Abu Ishaq al-Syathibi dalam kitabnya al-muwafaqat membagi mubah
kepada tiga macam:
Ø Mubah yang berfungsi untuk mengantarkan seseorang pada sesuatu
hal yang wajib dilakukan. Misalnya makan dan minum hukumnya mubah, namun
mengantarkan seseorangsampai ia mampu mengerjakan kewajiban-kewajiban yang
dibebankan kepadanya seperti sholat dan mencari rizki. Mubah yang seperti ini
bukan berarti dianggap mubah dalam hal memilih makan atau tidak makan, karena
meninggalkan makan sama sekali dalam hal ini akan membahayakan dirinya.
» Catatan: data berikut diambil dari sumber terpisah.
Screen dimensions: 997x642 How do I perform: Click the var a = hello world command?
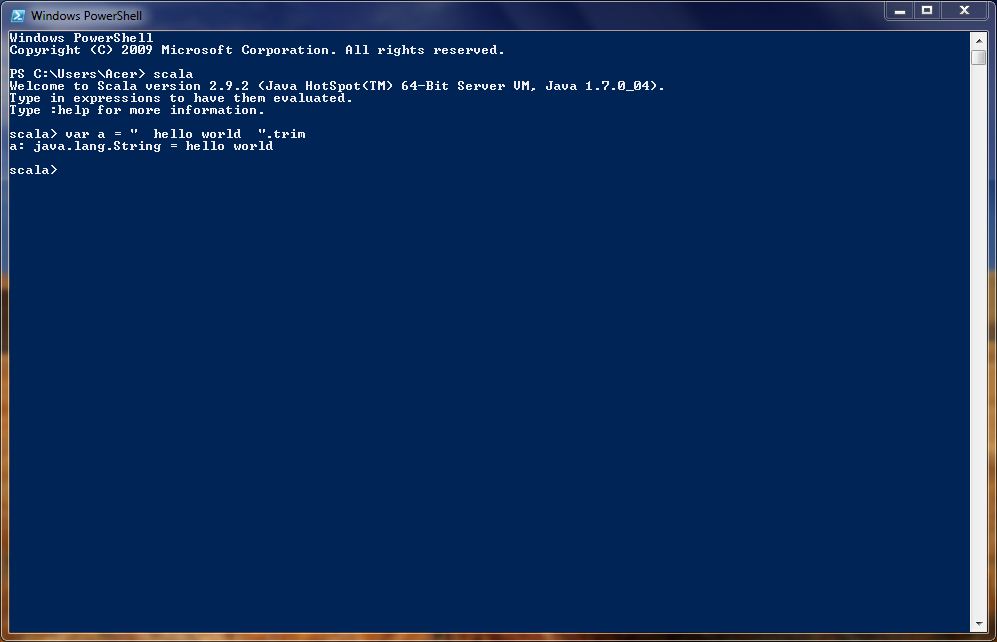point(157,133)
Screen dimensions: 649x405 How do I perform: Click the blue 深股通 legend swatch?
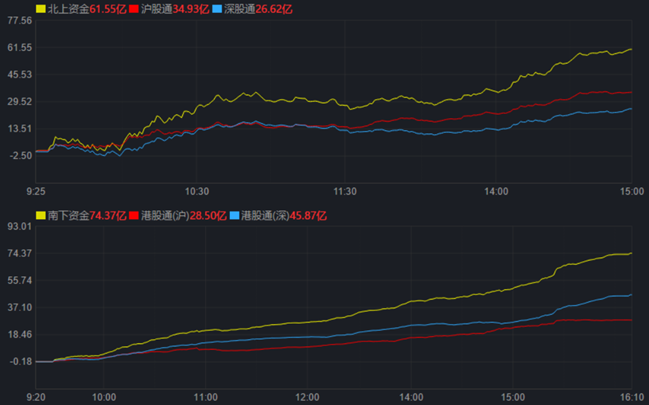(216, 9)
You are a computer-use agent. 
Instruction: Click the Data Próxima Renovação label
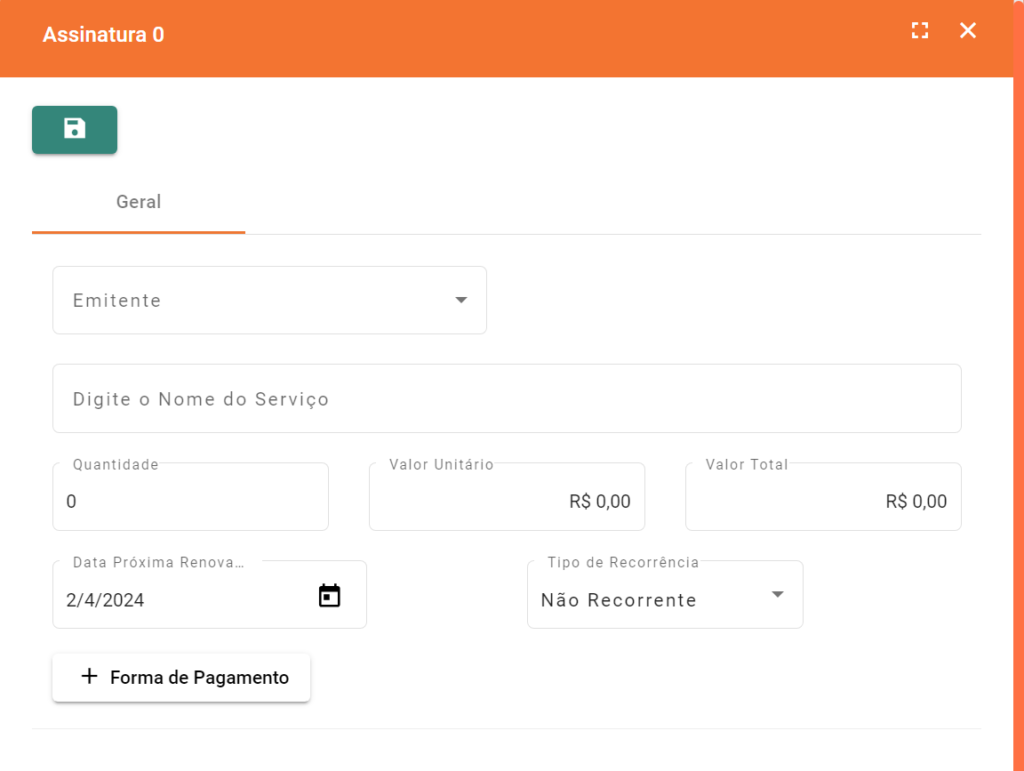pyautogui.click(x=158, y=563)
Ø Sesuatu baru dianggap mudah bilamana dilakukan sekali-sakali,
tetapi haram hukumnya bila dilakukan setiap waktu. Misalnya bermain,
mendengankan musik.
Ø Sesuatu yang mubah yang berfungsi sebagai sarana untuk mencapai
sesuatu yang mubah pula. Misalnya membeli perabot rumah untuk untuk kepentingan
kesenangan. Hidup senang itu hukumnya mubah dan untuk mencapai kesenangan itu
memerlukan seperangkat persyaratan yang menurut esensinya harus bersifat mubah
pula, karena untuk mencapai sesuatu yang mubah tidak layak denag menggunakan
sesuatu yang dilarang.[11]
B. Hukum Wadh’i
Hukum wadh’i trbagi menjadi tiga. Berdasarkan penelitian, telah
ditetapkan bahwa Hukum Wadh’i adakalanya menjadikan sesuatu sebagai:
· Sebab
· Syarat
1. Sebab
Sebab menurut bahasa
berarti,”sesuatu yang bisa menyampaikan seseorang kepada sesuatu yang lain”.
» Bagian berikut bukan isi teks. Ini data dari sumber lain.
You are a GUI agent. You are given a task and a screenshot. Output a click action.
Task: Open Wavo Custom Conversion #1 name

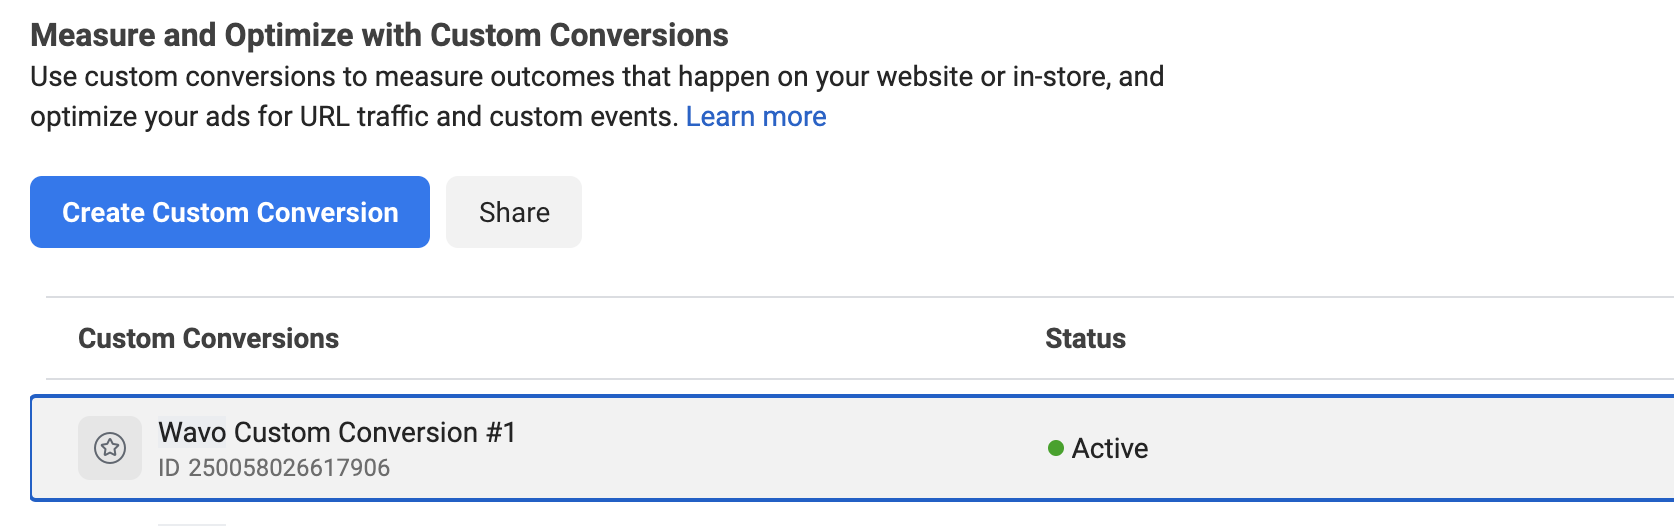pos(337,432)
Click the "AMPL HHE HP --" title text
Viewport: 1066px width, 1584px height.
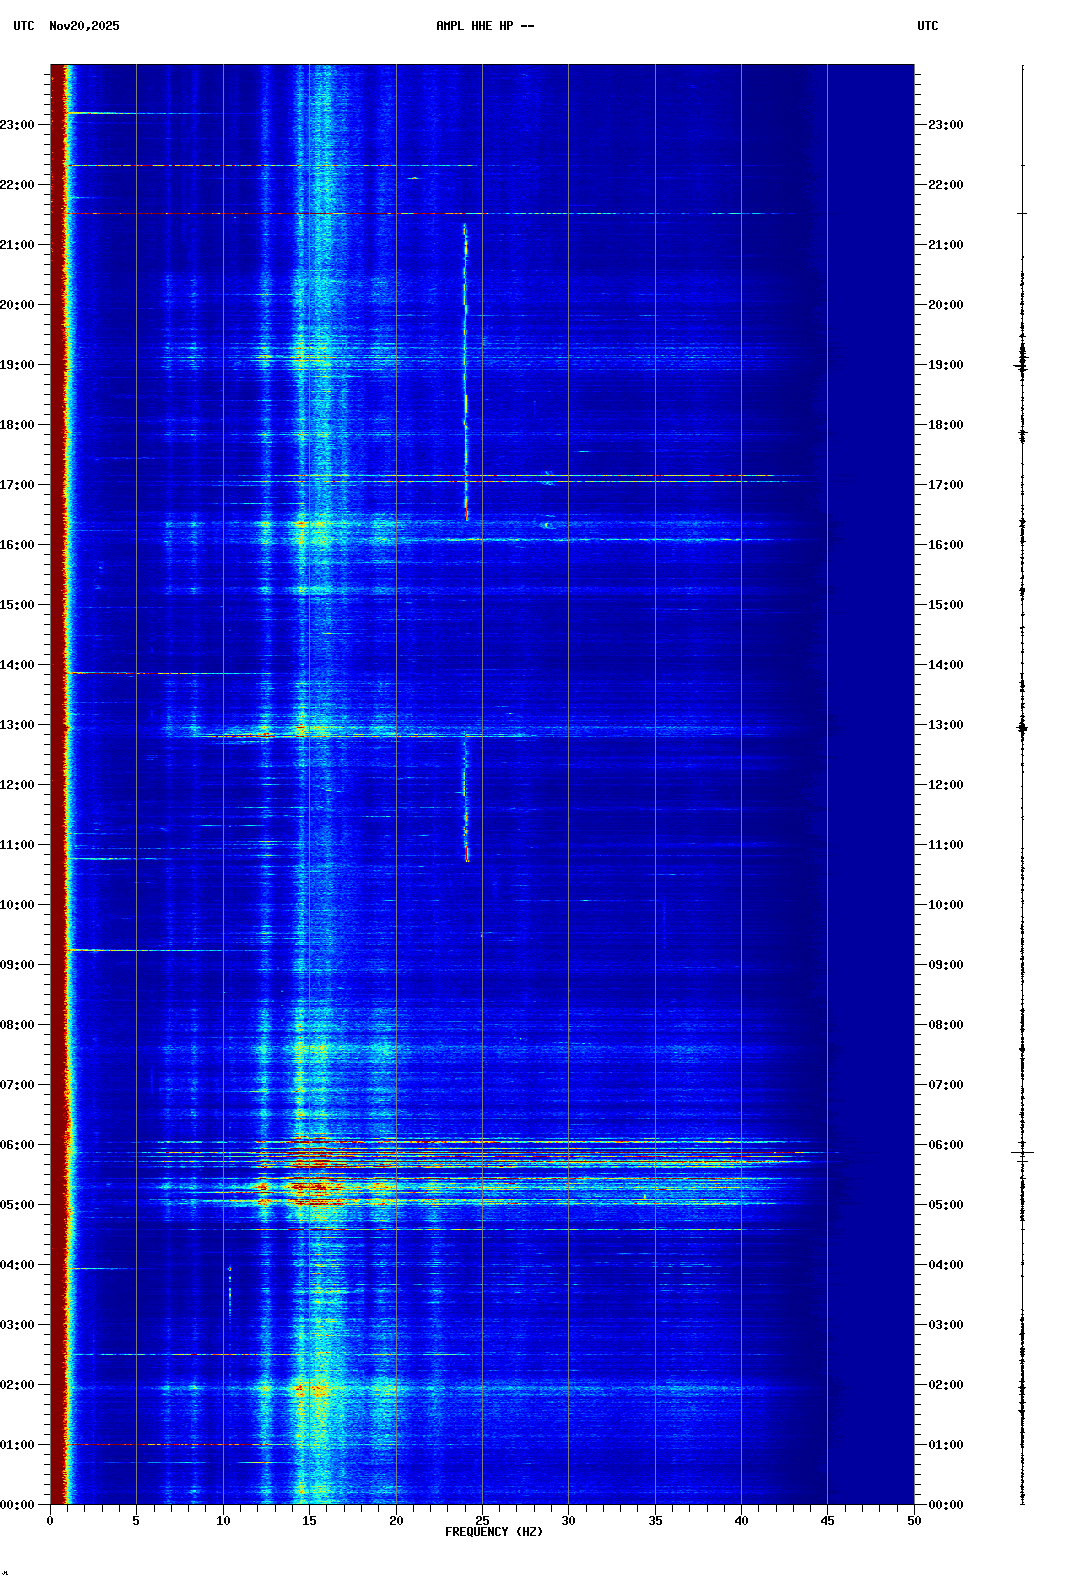click(x=484, y=26)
Menurut istilah Ushul Fiqh, seperti dikemukakan oleh Abdul Karim Zaidan, sebab
yaitu: “sesuatu yang dijadikan oleh syari’at sebagai tanda bagi adanya hukum,
dan tidak adanya sebab sebagai tanda bagi tidak adanya hukum”.[13] Misalya,
tindakan perzinahan menjadi sebab (alasan) bagi wajib dilaksanakan hukuman atas
pelakunya, tindakan perampokan sebagai sebab bagi kewajibannya mengembalikan
benda yang dirampok kepada pemiliknya, melihat anak bulan Ramadan
menyebabkan wajibnya berpuasa. Ia berdasarkan firman Allah SWT yang artinya,
“ Oleh itu, sesiapa dari antara kamu yang menyaksikan anak bulan
Ramadan (atau mengetahuinya), maka hendaklah dia berpuasa bulan itu…”(al-Baqarah:
185).
2. Syarat
Hukum wad'i yang kedua adalah syarat. Syarat secara bahasa
yaitu, “sesuatu yang menghendaki adannya sesuatu yang lain” atau “sbagai
tanda”. Sedangkan menurut istilah Ushul fiqh sprti dikemukakan oleh Abdul Karim
Zaidan syarat adalah: “sesuatu yang tergantung kepadanya ada ssuatu yang lain, dan
berada di luar dari hakikat sesuatu itu”. Seperti: wudhu
adalah syarat bagi sahnya sholat apabila ada wudhu maka sholatnya
sah, namun adanya wudhu belom pasti adanya sholat, adanya pernikahan merupakan
syarat adanya talaq, jika tidak ada pernikahan maka tentu saja talaq tidak akan
terjadi.
Para ulama Ushul Fiqh membagi syarat kepada dua macam:
Ø Syarat
syar’i, yaitu syarat yang datang langsung dari syari’at sendiri. Contoh,semua
syarat yang ditetapkan olh syar’i dalam perkawinan, jual beli,hibah, dan wasiat.
Ø Syarat
ja’li, yaitu syarat yang datang dari kemauan orang mukalaf itu sendiri. Cotoh
Syarat yang ditetapkan suami untuk menjatuhkan talaq kepada
istrinya dan ketetapan majikan untuk memerdekakan budaknya. Artinya
jatuhnya talaq atau merdeka itu tergantung pada adanya syarat, tidak
adanya syarat pasti tidak akan ada talaq atau merdeka. Bentuk
kalimat talak adalah sebab timbulnya talaq, tetapi jika telah memenuhi
syarat. [14]
3. Mani’ (penghalang)
Mani’ adalah sesuatu yang adannya meniadakan hukum atau
membatalkan sebab. Dalam suatu masalah, kadang sebab syara’ sudah jelas dan
memenuhi syarat-syaratnya, tetapi ditemukan adanya mani’ (penghalang) yang
menghalangi konsekuensi hukum atas masalah tersebut. Sebuah akad misalnya
dianggap sah bilamana telaah memenuhi syarat-syaratnya dan akad yang itu
mempunyai akibat hukumselama tidak terdapat padanya suatu penghalang(mani’).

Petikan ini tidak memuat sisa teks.